§ **Material**

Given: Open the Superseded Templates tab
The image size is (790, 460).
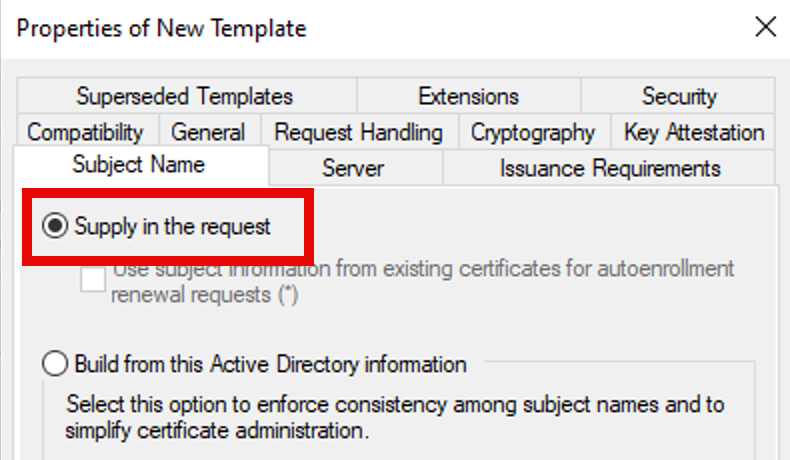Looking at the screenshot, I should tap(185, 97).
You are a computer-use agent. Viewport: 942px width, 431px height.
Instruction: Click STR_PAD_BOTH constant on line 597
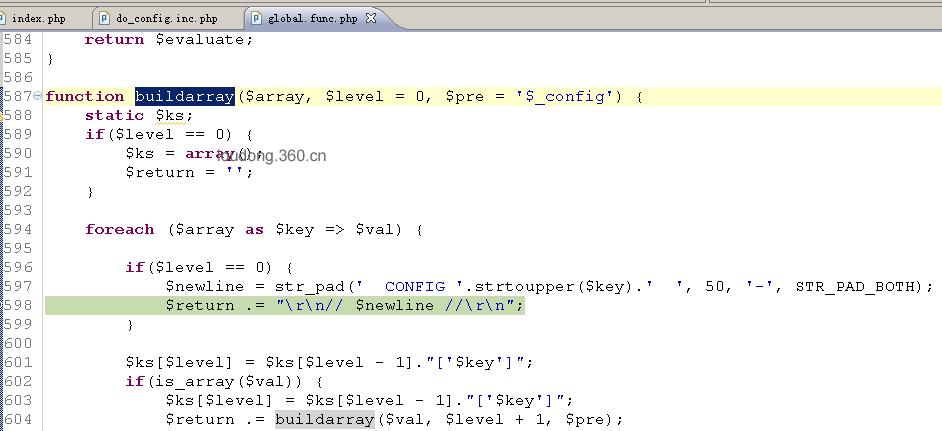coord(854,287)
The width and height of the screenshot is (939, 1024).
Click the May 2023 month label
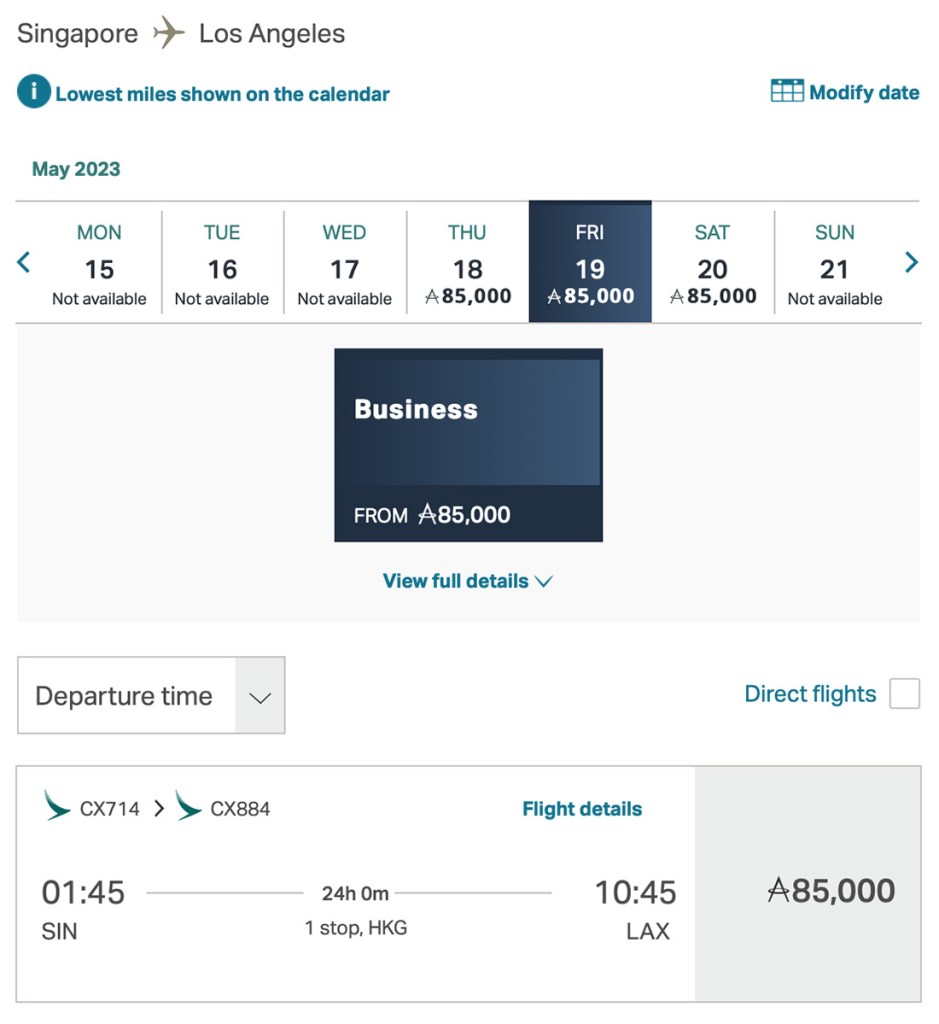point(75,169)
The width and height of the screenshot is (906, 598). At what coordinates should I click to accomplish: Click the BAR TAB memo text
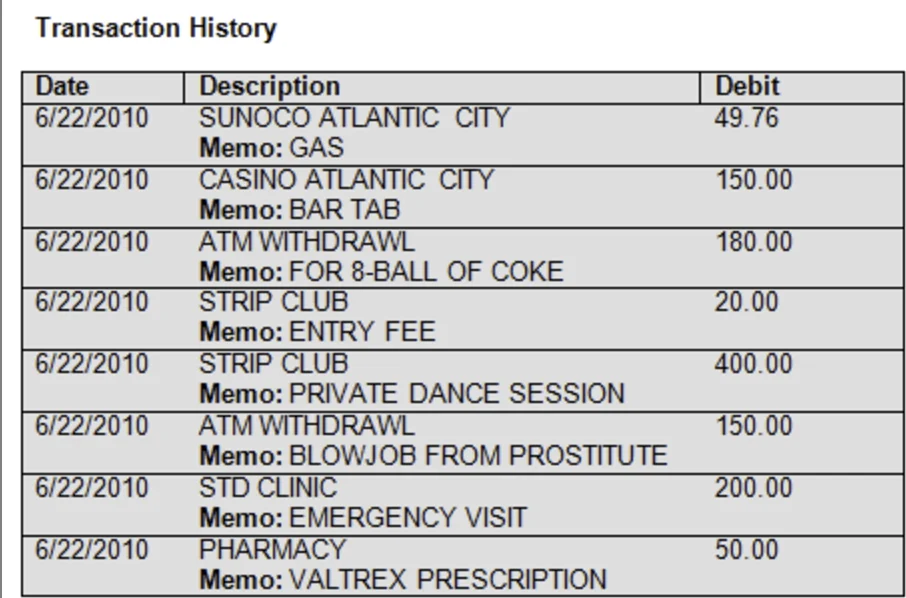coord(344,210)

§ **Stated problem**
Quote every line of the material above that contains the word "width".

§ **Answer in full**
You are a computer-use agent. Viewport: 942px width, 431px height.
The width and height of the screenshot is (939, 1024).
The width and height of the screenshot is (906, 598). At what coordinates should I click to accomplish: Click the BAR TAB memo text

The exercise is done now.